There are lots of supplements that can support your health in your fifties and beyond. Here’s the golden rule, though: if you have a chronic health condition, whether that’s asthma or diabetes, or you’re on any medication, always speak to your doctor or pharmacist before you take a supplement, to make sure it doesn’t affect the way your medicine works. For example, a multivitamin containing Vitamin K may interfere with the action of warfarin.
There’s no real way of knowing you’re deficient in a vitamin or mineral, without blood tests to check levels. So the key is to look at your diet and lifestyle, plus any symptoms you may have, and think about what you might be missing out on. Here are some of the key supplements to think about taking at 50+:
The supplement: a multivitamin
Can help if: your diet isn’t all it should be, or you’re under stress.
In an ideal world, we’d get all the nutrients we need from our diet. Vitamins and minerals don’t work in isolation – their health protective effect comes from the combinations of nutrients found in foods such as fresh fruit and vegetables, fish, whole grains and lean meat. But if you’re not managing to eat at least five portions a day of fruit and veggies, or you’re under stress, which can put extra demands on your body, it may be worth topping up with a multivitamin and mineral supplement.
The supplement: phytoestrogens
Can help if: you have menopausal symptoms.
Phytoestrogens are naturally-occuring plant chemicals that mimic the action of hormones and can help ease menopausal symptoms such as hot flushes. “They’re most beneficial when they are found in legumes, such as soya, lentil, peas and chickpeas,” says women’s health expert Dr Marilyn Glenville. “A phytoestrogen supplement, containing soya, red clover, hops, dandelion, alfalfa and flax can also be helpful at this stage.”
The supplement: Vitamin D
Can help if: you’re not getting enough sun.
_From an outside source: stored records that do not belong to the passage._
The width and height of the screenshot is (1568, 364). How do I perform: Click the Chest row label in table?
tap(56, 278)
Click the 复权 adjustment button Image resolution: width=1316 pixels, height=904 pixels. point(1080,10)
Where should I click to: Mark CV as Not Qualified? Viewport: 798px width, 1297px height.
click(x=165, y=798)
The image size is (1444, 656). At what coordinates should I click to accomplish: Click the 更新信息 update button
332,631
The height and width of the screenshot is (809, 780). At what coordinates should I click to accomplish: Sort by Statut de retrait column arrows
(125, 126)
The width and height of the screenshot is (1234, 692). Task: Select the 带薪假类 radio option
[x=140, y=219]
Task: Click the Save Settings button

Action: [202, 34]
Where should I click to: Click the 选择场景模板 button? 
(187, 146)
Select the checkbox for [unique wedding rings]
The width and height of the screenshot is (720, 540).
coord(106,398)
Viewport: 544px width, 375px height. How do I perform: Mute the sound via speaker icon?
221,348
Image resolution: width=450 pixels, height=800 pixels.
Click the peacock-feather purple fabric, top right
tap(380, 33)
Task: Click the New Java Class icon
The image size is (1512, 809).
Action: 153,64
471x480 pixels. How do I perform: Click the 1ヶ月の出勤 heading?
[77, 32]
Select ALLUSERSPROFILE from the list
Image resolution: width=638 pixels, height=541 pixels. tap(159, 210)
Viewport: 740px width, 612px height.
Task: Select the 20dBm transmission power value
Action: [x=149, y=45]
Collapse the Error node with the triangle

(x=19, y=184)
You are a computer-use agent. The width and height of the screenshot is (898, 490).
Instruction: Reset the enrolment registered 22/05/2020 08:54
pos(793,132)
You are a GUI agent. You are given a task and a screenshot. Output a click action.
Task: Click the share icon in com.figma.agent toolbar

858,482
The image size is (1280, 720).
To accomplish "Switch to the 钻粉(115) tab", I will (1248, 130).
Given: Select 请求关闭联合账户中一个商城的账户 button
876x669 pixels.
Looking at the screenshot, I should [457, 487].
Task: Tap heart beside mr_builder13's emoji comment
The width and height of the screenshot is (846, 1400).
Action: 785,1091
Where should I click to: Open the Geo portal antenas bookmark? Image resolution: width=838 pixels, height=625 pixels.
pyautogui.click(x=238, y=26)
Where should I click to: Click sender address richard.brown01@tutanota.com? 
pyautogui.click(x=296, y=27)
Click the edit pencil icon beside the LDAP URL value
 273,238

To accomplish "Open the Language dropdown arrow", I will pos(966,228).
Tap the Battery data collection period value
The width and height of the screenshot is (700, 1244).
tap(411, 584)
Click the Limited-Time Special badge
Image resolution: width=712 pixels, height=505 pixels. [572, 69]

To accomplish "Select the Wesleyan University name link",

We make Vitamin D from sunlight and it’s essential for overall health. Crucially, at this age it’s vital for bone health as it helps your body absorb the calcium in your diet. “Loss of bone density speeds up after the menopause as estrogen levels decline,” says Marilyn. That’s why one in three women develop osteoporosis at some point in their lives. A draft Government report found that while normal sun exposure gives us enough Vitamin D in the summer, we should all be taking 400 iu of Vitamin D through the winter.
The supplement: omega-3
Can help if: you don’t eat oily fish.
We should be eating two portions of fish every week, at least one of which should be oily fish, such as salmon. If you don’t hit that target, you may be lacking in omega-3 fats, which are important at this age. Some research has shown omega-3 could help reduce women’s risk of developing rheumatoid arthritis, and another study suggested it may help slow osteoarthritis, too. "Omega-3 oils are important for overall health, particularly around menopause," says Marilyn. “Dry skin, lifeless hair, cracked nails, fatigue, depression, dry eyes, lack of motivation, and aching joints can all be signs you may be deficient,” she says.
The supplement: Vitamin B
Can help if…you don’t eat meat.
There are many different B vitamins, including folic acid and B12, which are vital for central nervous system health and producing healthy blood cells. Most of us should get enough through diet, as they’re found in a wide range of foods, including whole grains, fish, eggs, green leafy vegetables and lean meats. Vegans may miss out on B12, though. And if your diet’s mainly veggie, you could benefit from topping up.